After I posted about the Senate health care bill yesterday, the Democratic leadership held a press conference in which he declared that he wouldn’t use the process of reconciliation to get the health care reform bill passed. But at the same time, it is unclear whether Majority Leader Harry Reid has the 60 votes he would need to bring the bill to the floor of the Senate for debate. As Greg Sargent reported at his Washington Post blog this morning, conservative Democrats are trying to use leverage their crucial vote to pressure Reid in order to get changes they want made to the bill.
Ben Nelson of Nebraska, one of the anti-choice Democrats in the Senate, said plainly that “he is not happy with the current abortion language in the Senate bill.
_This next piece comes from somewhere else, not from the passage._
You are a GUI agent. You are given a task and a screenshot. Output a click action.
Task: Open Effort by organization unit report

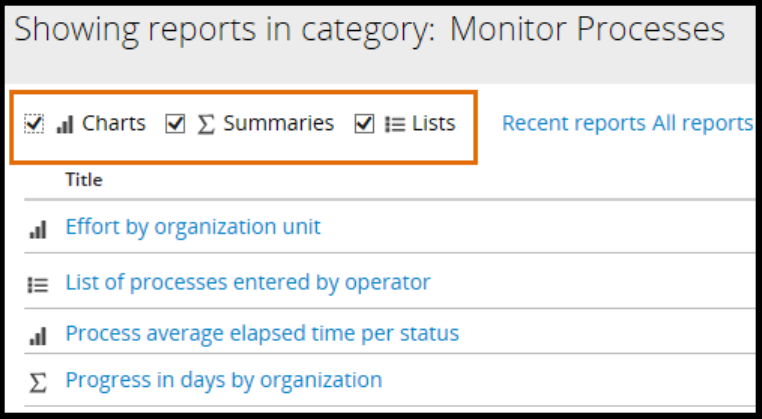click(193, 227)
But then he turned around and said that if his opposition to the public option is satisfied, it could help mollify him on the abortion question.” (Here is a helpful comparison of the House (Stupak) and Senate versions of the abortion provisions.)
It is still not clear what the anti-choice Democrats’ strategy is going to be. Kristen Day of Democrats for Life of America did not immediately respond to a request for comment.
A few things, though, have become clear this week. Senators have been hearing a lot from the pro-choice side. David Saperstein of the Religious Action Center of Reform Judaism told me yesterday that “people were mobilizing to go to the ramparts in the mainline Protestant and Jewish communities” in opposition to Stupak-Pitts language ending up in the Senate or final bill, describing the mobilization as a “building crescendo.” That much was evident during a press conference earlier this week in which the Religious Coalition for Reproductive Choice and other groups pledged to stop any further degradation of access to abortion in the Senate bill or in conference.
Meanwhile, a new poll from the Pew Research Center shows opposition to abortion funding ranking very low in reasons opponents of health care reform oppose passing legislation. The poll also found a 55% majority believes “abortion should not be included as a guaranteed medical benefit if the government health care reform plan passes.” But the way that question was framed doesn’t really resolve whether people are in favor of Capps or Stupak or some other mechanism. A September poll by the Mellman Group showed a majority in favor of the Capps amendment. In any case, though, very few opponents of health care reform are primarily motivated by opposition to abortion, and opposition to health care reform overall, according to this poll, has dropped.
As Jessica Arons of the Center for American Progress put it to me yesterday with regard to the abortion provisions, “are we trying to satisfy the moderates, or the extremists?”